Next January, Ben Bernanke’s term as chairman of the Federal Reserve Board comes to a close. His reappointment will be in the hands of President Barack Obama, and today Obama gave a hint to his thinking on Bernanke and whether he deserves reappointment. An excerpt from the president’s press conference appears below:
Q: Right here, sir. Switching gears slightly, in light of the financial regulation and reform that you have made, how do you rate the performance of the Fed in handling the financial crisis? And more specifically, how do you rate the performance of Ben Bernanke, and would you like him to stay on when his term ends in January?
THE PRESIDENT: I’m not going to make news about Ben Bernanke — (laughter) — although I think he has done a fine job under very difficult circumstances.
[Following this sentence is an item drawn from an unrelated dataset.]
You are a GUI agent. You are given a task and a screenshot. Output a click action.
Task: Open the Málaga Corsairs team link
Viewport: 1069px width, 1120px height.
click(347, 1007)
I would say that all financial regulators didn’t do everything that needed to be done to prevent the crisis from happening. And that’s why we’ve put forward the boldest set of reforms in financial regulation in 75 years, because there were too many gaps where there were laws on the books that would have brought about a prevention of the crisis; the enforcement wasn’t there. In some cases, there just weren’t sufficient laws on the books — for example, with the non-banking sector.
I think that the Fed probably performed better than most other regulators prior to the crisis taking place, but I think they’d be the first to acknowledge that in dealing with systemic risk and anticipating systemic risk, they didn’t do everything that needed to be done.
I think since the crisis has occurred, Ben Bernanke has performed very well. And one of the central concepts behind our financial regulatory reform is that there’s got to be somebody who is responsible not just for monitoring the health of individual institutions, but somebody who’s monitoring the systemic risks of the system as a whole. And we believe that the Fed has the most technical expertise and the best track record in terms of doing that.
But that’s not the only part of financial regulation. One of the things that we’re putting a huge amount of emphasis on is the issue of consumer protection — whether it’s subprime loans that were given out because nobody was paying attention to what was being peddled to consumers, whether it’s how credit cards are handled, how annuities are dealt with, what people can expect in terms of understanding their 401(k)s. There’s a whole bunch of financial transactions out there where consumers are not protected the way they should, and that’s why we said we’re going to put forward a consumer financial protection agency whose only job it is to focus on those issues.
Now, the Fed was one of the regulators that had some of those consumer responsibilities. We actually think that they’re better off focusing on issues of broad systemic risk, and we have just one agency that’s focused on the consumer protection side.
Q: But is the Fed getting too powerful?
THE PRESIDENT: If you look at what we’ve proposed, we are not so much expanding the Fed’s power as we are focusing what the Fed needs to do to prevent the kinds of crises that are happening again. Another good example is the issue of resolution authority. I think it wasn’t that long ago where everybody was properly outraged about AIG, and the enormous amounts of money the taxpayers had to put into AIG in order to prevent it from dragging the entire financial system down with it.
Had we had the kinds of resolution authority, the kinds of laws that were in place that would allow a orderly winding down of AIG, then potentially taxpayers could have saved a huge amount of money. We want that power to be available so that taxpayers aren’t on the hook.